PhilipDAth · ‎Nov 7 2023

Does the PLC by chance have a static IP address, but the SSID is configured to have mandatory DHCP (which would cause the PLC traffic to be blocked)?

https://documentation.meraki.com/MR/Access_Control#Mandatory_DHCP

This is under Wireless/Access Control (make sure you choose the correct SSID first).

View solution in original post

RaphaelL · ‎Nov 7 2023

Hi ,

On your SSID have you set 'allow local lan' ?

https://documentation.meraki.com/MR/Firewall_and_Traffic_Shaping/'Deny_Local_LAN'_settings_in_Cisco_...

Dave_B · ‎Nov 7 2023

Yes

PhilipDAth · ‎Nov 7 2023

>I can connect a laptop to the SSID and have full network access

It sounds like the packets are being blocked when moving between the AP and the wired network. Are there any WiFi firewall rules?

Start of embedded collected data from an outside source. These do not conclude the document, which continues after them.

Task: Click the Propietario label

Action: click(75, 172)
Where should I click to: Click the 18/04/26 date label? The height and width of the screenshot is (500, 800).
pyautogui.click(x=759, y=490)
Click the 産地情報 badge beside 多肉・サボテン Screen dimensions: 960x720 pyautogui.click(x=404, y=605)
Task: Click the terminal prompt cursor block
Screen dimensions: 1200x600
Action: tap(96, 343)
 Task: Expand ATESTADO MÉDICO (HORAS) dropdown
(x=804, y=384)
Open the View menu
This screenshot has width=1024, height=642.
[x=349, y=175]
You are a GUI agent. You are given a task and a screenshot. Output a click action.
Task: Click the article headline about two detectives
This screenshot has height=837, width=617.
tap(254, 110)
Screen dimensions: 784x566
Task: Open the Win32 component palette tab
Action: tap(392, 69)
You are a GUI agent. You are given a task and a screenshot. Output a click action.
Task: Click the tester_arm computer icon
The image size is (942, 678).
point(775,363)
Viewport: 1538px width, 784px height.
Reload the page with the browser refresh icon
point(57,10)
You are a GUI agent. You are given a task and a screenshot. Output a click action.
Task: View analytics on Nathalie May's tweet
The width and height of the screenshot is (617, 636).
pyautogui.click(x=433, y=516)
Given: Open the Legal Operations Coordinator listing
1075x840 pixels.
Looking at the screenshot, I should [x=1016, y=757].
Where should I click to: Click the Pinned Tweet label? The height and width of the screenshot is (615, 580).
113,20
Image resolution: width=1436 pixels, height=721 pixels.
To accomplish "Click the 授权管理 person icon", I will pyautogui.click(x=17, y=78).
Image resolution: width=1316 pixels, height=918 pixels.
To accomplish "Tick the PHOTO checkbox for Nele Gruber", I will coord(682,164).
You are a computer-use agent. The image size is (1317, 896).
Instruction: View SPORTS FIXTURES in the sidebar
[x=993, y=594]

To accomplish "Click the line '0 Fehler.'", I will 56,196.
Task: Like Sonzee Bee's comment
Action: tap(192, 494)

Are you on the same VLAN as the WiFi device, or a different VLAN? If on a different VLAN, does the device routing between the VLANs have any ACLs? If on a different VLAN, do all devices have the correct mask and default gateway configured?

Dave_B · ‎Nov 7 2023

I have no firewall ACLs in place for any ssid (except guest wifi).

I have a laptop on a different vlan that has no access or pings to the PLC.

I have a laptop on the same vlan & SSID as the PLC with no access or pings to the PLC but has full network access. I have internet restricted for this SSID but can access network shares, internal sites, printers, etc...

So a computer on this SSID & vlan has no issues, but this ethernet-wireless bridge does

PhilipDAth · ‎Nov 7 2023

Does the PLC by chance have a static IP address, but the SSID is configured to have mandatory DHCP (which would cause the PLC traffic to be blocked)?

https://documentation.meraki.com/MR/Access_Control#Mandatory_DHCP

This is under Wireless/Access Control (make sure you choose the correct SSID first).

Dave_B · ‎Nov 8 2023

mandatory DHCP was enabled. I disabled it and my PLCs started pinging.

Thanks for the pointing that out.

I'm curious how this works...the AP is only accepting traffic from a DHCP response?

If there is no DHCP response for an IP, no traffic passes over the AP?

PhilipDAth · ‎Nov 8 2023

Yes. Most WiFi networks shouldn't have clients with static IP addresses, and this reduces a whole lot of potential problems by not allowing machines with a manually configured address.